Your objective - Starting at the line that contains "Given: Open the", return every line down to the end of the records below, exactly as written.

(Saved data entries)
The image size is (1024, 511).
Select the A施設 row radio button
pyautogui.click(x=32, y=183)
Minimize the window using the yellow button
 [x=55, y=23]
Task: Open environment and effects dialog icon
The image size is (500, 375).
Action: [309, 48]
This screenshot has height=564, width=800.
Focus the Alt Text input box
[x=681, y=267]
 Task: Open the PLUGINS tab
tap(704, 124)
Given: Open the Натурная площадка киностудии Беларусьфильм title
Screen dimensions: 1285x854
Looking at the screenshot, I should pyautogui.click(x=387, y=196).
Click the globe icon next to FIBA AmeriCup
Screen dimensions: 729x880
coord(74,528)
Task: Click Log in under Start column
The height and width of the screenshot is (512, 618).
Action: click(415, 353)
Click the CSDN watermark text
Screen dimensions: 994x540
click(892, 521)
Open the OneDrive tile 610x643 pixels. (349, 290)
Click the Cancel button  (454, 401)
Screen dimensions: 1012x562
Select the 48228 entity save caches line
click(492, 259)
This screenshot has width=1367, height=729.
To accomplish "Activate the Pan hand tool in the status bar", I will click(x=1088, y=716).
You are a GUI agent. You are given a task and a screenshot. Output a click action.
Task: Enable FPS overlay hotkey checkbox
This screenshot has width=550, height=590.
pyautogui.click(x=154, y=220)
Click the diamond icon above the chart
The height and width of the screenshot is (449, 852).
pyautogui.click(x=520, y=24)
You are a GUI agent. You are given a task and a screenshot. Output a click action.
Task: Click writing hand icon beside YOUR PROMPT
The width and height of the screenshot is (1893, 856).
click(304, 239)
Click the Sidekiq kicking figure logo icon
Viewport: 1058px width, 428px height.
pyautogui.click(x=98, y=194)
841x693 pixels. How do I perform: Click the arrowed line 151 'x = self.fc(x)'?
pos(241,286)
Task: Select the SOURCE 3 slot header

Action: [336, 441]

Response -
Given: Open the Натурная площадка киностудии Беларусьфильм title
Screen dimensions: 1285x854
Looking at the screenshot, I should pyautogui.click(x=387, y=196).
Click the globe icon next to FIBA AmeriCup
Screen dimensions: 729x880
coord(74,528)
Task: Click Log in under Start column
The height and width of the screenshot is (512, 618).
Action: click(415, 353)
Click the CSDN watermark text
Screen dimensions: 994x540
click(892, 521)
Open the OneDrive tile 610x643 pixels. (349, 290)
Click the Cancel button  (454, 401)
Screen dimensions: 1012x562
Select the 48228 entity save caches line
click(492, 259)
This screenshot has width=1367, height=729.
To accomplish "Activate the Pan hand tool in the status bar", I will click(x=1088, y=716).
You are a GUI agent. You are given a task and a screenshot. Output a click action.
Task: Enable FPS overlay hotkey checkbox
This screenshot has width=550, height=590.
pyautogui.click(x=154, y=220)
Click the diamond icon above the chart
The height and width of the screenshot is (449, 852).
pyautogui.click(x=520, y=24)
You are a GUI agent. You are given a task and a screenshot. Output a click action.
Task: Click writing hand icon beside YOUR PROMPT
The width and height of the screenshot is (1893, 856).
click(304, 239)
Click the Sidekiq kicking figure logo icon
Viewport: 1058px width, 428px height.
pyautogui.click(x=98, y=194)
841x693 pixels. How do I perform: Click the arrowed line 151 'x = self.fc(x)'?
pos(241,286)
Task: Select the SOURCE 3 slot header

Action: [336, 441]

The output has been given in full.